*Aim*. Reproduce the records verbatim, beginning at the line that contains "Viewport: 1247px width, 753px height." and ending after the line that contains "Action: (1016, 33)".

*Supplied records*.

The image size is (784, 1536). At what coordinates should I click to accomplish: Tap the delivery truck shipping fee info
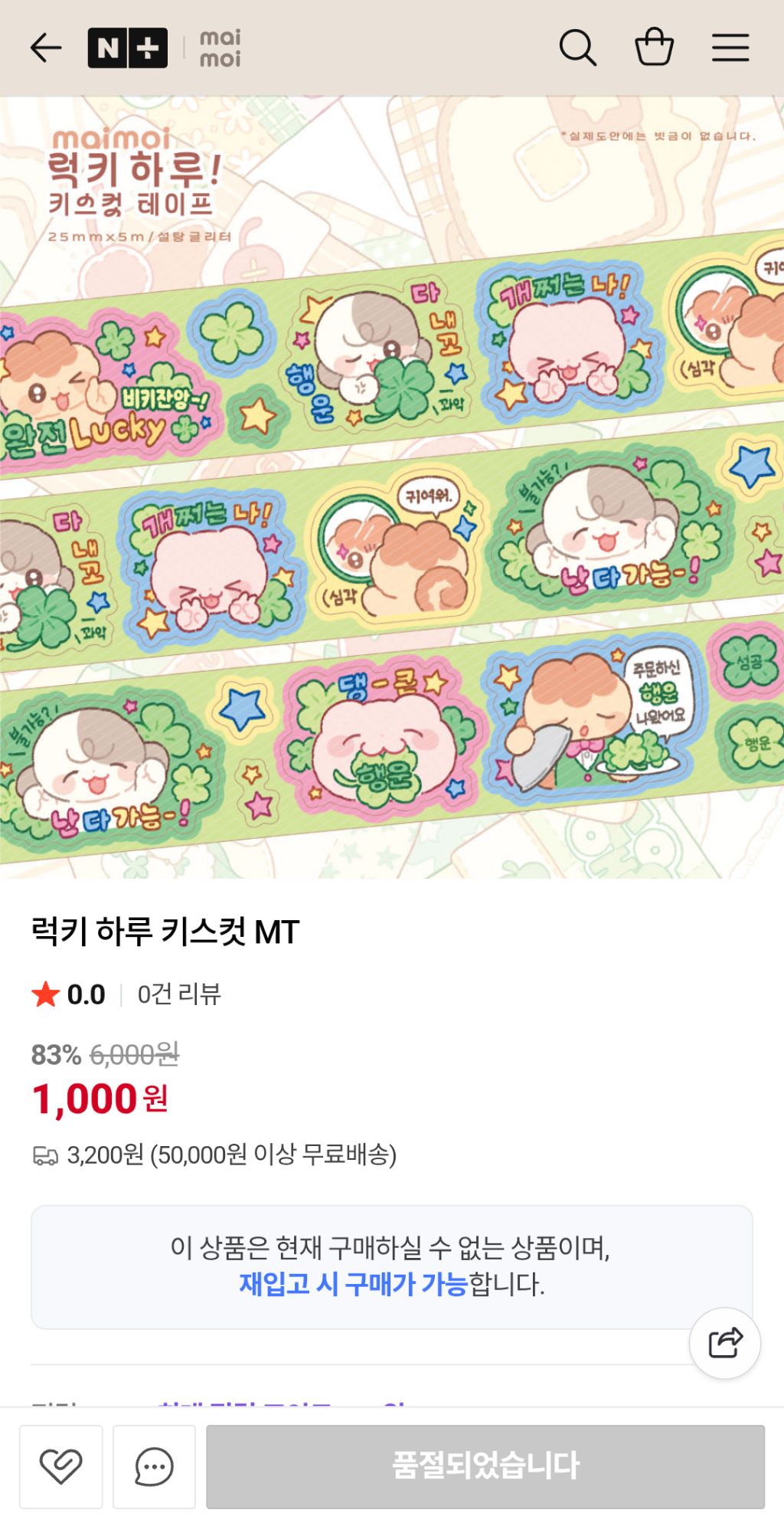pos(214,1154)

* * *

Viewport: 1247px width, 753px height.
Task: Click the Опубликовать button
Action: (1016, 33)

*Result of the task*.
Viewport: 1247px width, 753px height.
Task: Click the Опубликовать button
Action: (1016, 33)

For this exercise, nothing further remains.